* _Task brief_
Please find each line below containing the string "icon" and copy those lines out in full. Match case exactly.

^^^^^^^^

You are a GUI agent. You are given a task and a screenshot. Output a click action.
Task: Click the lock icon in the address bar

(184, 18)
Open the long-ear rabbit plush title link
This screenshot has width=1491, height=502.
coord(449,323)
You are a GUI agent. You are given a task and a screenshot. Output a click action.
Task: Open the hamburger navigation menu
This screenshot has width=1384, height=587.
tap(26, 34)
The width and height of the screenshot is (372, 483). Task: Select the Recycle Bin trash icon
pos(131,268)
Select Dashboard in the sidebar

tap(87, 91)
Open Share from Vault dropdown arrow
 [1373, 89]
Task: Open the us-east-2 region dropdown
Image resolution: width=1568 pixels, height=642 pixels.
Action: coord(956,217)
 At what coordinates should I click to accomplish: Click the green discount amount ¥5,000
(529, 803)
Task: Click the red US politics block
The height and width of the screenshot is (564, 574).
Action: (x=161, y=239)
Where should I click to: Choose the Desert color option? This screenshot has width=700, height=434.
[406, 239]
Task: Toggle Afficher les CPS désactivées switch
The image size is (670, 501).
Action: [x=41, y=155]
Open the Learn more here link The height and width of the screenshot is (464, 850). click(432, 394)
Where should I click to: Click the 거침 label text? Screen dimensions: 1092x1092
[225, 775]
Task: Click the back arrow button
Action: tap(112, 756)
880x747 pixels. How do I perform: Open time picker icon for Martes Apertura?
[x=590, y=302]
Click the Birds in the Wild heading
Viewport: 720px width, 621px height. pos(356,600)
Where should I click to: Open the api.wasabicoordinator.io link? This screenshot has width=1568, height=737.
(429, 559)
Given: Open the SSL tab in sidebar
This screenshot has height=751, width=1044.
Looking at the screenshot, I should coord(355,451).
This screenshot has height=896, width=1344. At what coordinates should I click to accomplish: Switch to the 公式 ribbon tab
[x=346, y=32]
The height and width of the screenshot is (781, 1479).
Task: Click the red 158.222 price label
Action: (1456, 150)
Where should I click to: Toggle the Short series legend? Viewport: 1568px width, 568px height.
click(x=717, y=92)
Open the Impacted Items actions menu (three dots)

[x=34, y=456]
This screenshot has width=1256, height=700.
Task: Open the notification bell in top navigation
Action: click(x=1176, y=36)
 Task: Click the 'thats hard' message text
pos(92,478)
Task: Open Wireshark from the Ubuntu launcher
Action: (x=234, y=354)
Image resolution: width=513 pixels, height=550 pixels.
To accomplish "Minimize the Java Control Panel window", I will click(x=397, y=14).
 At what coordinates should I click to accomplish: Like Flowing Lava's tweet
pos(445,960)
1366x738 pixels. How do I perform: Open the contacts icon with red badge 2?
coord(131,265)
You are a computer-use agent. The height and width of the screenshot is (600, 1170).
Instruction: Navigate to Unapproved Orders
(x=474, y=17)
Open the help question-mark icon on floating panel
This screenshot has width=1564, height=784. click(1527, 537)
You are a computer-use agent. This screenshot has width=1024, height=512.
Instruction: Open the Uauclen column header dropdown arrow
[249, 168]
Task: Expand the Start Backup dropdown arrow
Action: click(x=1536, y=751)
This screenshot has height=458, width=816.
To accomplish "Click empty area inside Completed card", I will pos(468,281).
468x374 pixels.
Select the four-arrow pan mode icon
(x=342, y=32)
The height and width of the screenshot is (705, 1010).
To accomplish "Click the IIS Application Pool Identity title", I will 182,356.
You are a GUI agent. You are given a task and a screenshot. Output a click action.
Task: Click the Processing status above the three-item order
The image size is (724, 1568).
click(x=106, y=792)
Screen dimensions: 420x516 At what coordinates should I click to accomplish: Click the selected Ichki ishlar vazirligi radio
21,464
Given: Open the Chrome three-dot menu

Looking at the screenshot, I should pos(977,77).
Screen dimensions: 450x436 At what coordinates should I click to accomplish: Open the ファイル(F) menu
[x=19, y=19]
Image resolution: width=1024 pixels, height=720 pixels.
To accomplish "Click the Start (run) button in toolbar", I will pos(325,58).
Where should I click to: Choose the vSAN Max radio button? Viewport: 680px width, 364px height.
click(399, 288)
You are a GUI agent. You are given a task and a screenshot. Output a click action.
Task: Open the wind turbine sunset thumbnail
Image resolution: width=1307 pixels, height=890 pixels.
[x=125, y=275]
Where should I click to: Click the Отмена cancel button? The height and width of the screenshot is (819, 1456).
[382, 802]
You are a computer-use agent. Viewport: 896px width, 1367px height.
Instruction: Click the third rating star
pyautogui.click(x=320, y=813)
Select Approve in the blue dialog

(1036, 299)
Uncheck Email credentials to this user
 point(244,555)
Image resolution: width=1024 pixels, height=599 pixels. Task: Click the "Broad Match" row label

^^^^^^^^

* _Result of this exercise_
Task: Click the lock icon in the address bar
The width and height of the screenshot is (372, 483). Task: Select the Recycle Bin trash icon
880x747 pixels. How do I perform: Open time picker icon for Martes Apertura?
1366x738 pixels. How do I perform: Open the contacts icon with red badge 2?
Open the help question-mark icon on floating panel
Select the four-arrow pan mode icon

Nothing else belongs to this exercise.